Del gruppo di lavoro fanno parte Alessandro Fusacchia, consigliere del ministro per gli affari europei e i giovani, il merito e l’innovazione, al quale viene affidato un ruolo di coordinamento, oltre a Paolo Barberis, fondatore di Dada, Selene Biffi, fondatore di Youth Action for Change, Giorgio Carcano, presidente di ComoNeXT, Annibale D’Elia, in forze alla Regione puglia e in capo al progetto “Bollenti Spiriti”, Luca De Biase, giornalista de Il Sole 24 Ore, Andrea Di Camillo, legato a Banzai e a Principia, Riccardo Donadon, fondatore di H-Farm, Mario Mariani, di Net Value, Massimiliano Magrini, oggi Annapurna Ventuers, già country manager di Google in Italia, Enrico Pozzi, Ceo di Eikon, Giuseppe Ragusa, economista della Luiss, Donatella Solda-Kutzman, consulente del ministro Profumo.

A questo gruppo di lavoro non sono affidati compiti operativi, bensì obiettivi: fondamentale è arrivare a mettere a punto un pacchetto di misure di sostegno, di incentivazione, di supporto, di semplificazione fiscale e burocratica che siano davvero d’aiuto alla nascita e alla crescita di imprese innovative.

Nel contempo, e parallelamente alla task force ministeriale, prende vita un’altra iniziativa, Italia Startup, della quale fanno parte tra gli altri di nuovo Barberis, Carcano, Donadon (che ne è presidente), Mariani e Pozzi.

Obiettivo di Italia Startup, come si legge sul sito, è essere ”una piattaforma indipendente che nasce dall’aggregazione di soggetti privati già operativi nel campo dell’innovazione, del digitale e dell’imprenditoria”.
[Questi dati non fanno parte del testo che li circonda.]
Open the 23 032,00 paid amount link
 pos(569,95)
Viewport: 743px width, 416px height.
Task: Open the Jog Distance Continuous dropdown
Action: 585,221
Messa in questi termini, Italia Startup sembrerebbe darsi una connotazione operativa, anche se, proseguendo nella lettura degli obiettivi, ancora si parla di Mettere a sistema i fattori positivi ed evolverli. / Creare un un ecosistema per sostenere i modelli di successo, le esperienze vincenti che emergono dal mercato. / Agevolare gli investimenti in equity nelle startup / Facilitare la creazione di posti di lavoro per i giovani / Riconoscere le professionalità e le eccellenze che già operano in questo mercato / Promuovere i punti di riferimento locale che accelerano lo sviluppo di nuova impresa.
Siamo ancora a livello di proposte, dunque, anche se, va detto, quelle di Italia Startup sono concrete.

In primo luogo si propone la detassazione delle operazioni di investimento in Startup, così come delle operazioni di fusione e acquisizione che hanno come target le startup italiane.
La seconda azione concreta è la deroga alla normativa Tuf/Tub (Testo Unico della Finanza e Testo Unico Bancario) e ai regolamenti della Banca d’Italia per mini-Sgr (Società di Gestione del Risparmio) che gestiscono o sono intenzionate a gestire fondi che investono in startup.

Il crowfunding è la terza leva proposta da Italia Startup e in questo caso è la richiesta di una ulteriore deroga al Tuf per raccolte in crowfunding fino a un tetto di 300.000 euro.
La quarta proposta punta alla creazione di un sistema di Safe Harbor, così che per tre anni le startup siano soggette ”unicamente al codice civile, il codice penale e alcune leggi tassativamente indicate (i.e.: leggi per la tutela della salute e della sicurezza, leggi ambientali…)”.
Similmente, e sempre per i primi tre anni dalla loro costituzione, le startup dovrebbero essere esentate dai costi e dagli adempimenti burocratici camerali, che potrebbero essere sostituiti da semplici autocertificazioni (naturalmente soggette a controlli di verifica) da inviare alle Cciaa.

Pragmatico, certo, ma, va detto, siamo ancora alle parole.
È l’attuazione pratica che ancora non si vede. E potrebbe non vedersi fino a quando non si vedranno anche i soldi.
Ma quelli che ci sono al momento sono destinati alle Regioni. E bisognerà capire quanto e come le competenze (in senso territoriale e finanziario) riusciranno a svincolarsi dalle mere logiche di interessi momentanei.